前言
以前搞过这游戏。自从某版本的签名验证加强之后基本很难搞了。今天看了下,
lua采用加密方式 EVP_aes_128_cbc()+gzip压缩,用openssl-android的静态库,
(导出函数全没了)不过不影响分析。
正文
关键库libhegame.so。IDA载入。查看j_j_AAssetManager_open 交叉引用
上述代码assets目录下读取文件到内存。
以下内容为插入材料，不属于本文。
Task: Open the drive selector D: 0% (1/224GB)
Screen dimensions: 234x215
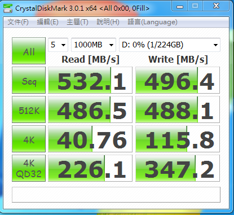Action: coord(170,45)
并返回内存指针
接着向上层层追踪,最终来到这方法。
f5查看伪代码,分析
查看方法sub_6EE84:
经过整理关键代码:
- void aesDecrypt(unsigned char* data,const char*path)
- {
- unsigned char keyData[16] = { 0xE9, 0x74, 0x7D, 0x92, 0xCC, 0x32, 0x2E, 0x7D, 0x11, 0x2E, 0x7C, 0x34, 0x51, 0xD7, 0xB3, 0x6A };
- EVP_CIPHER_CTX ctx;
- const EVP_CIPHER *cipher;
- cipher = EVP_aes_128_cbc();
- unsigned char iv[EVP_MAX_IV_LENGTH];
- memcpy_s(iv, 16, data, 16);
- EVP_CIPHER_CTX_init(&ctx);
- int ret = EVP_DecryptInit_ex(&ctx, cipher, nullptr, keyData, iv);
- assert(ret == 1);
- unsigned char* result = new unsigned char[datasize - 16];
- memset(result, 0, datasize);
- int len1 = 0;
- ret = EVP_EncryptUpdate(&ctx, result, &len1, (data + 16), datasize - 16);
- assert(ret == 1);
- int len2 = 0;
- if (datasize % 16 != 0)
- {
- int isSuccess = EVP_DecryptFinal_ex(&ctx, result + len1, &len2);
- if (!isSuccess)
- {
- printf("EVP_DecryptFinal_ex() failed\n");
- EVP_CIPHER_CTX_cleanup(&ctx);
- }
- result += len1;
- assert(ret == 1);
- return;
- }
- Byte* undata = new Byte[BUF_SIZE];
- uLong nodata = BUF_SIZE;
- zdecompress(result, datasize - 16, undata, &nodata);
- remove(path);
- FILE* file = fopen(path, "wb");
- fwrite(undata, nodata, 1, file);
- fclose(file);
- delete[] undata;
- delete[] data;
- printf("解密成功:%s\n",path);
- return;
- }
测试结果:
结束语
由于采用aes对称加密算法,加密解密密匙一样的,修改完加密回去应该没问题,需要注意的是是否存在lua文件校检。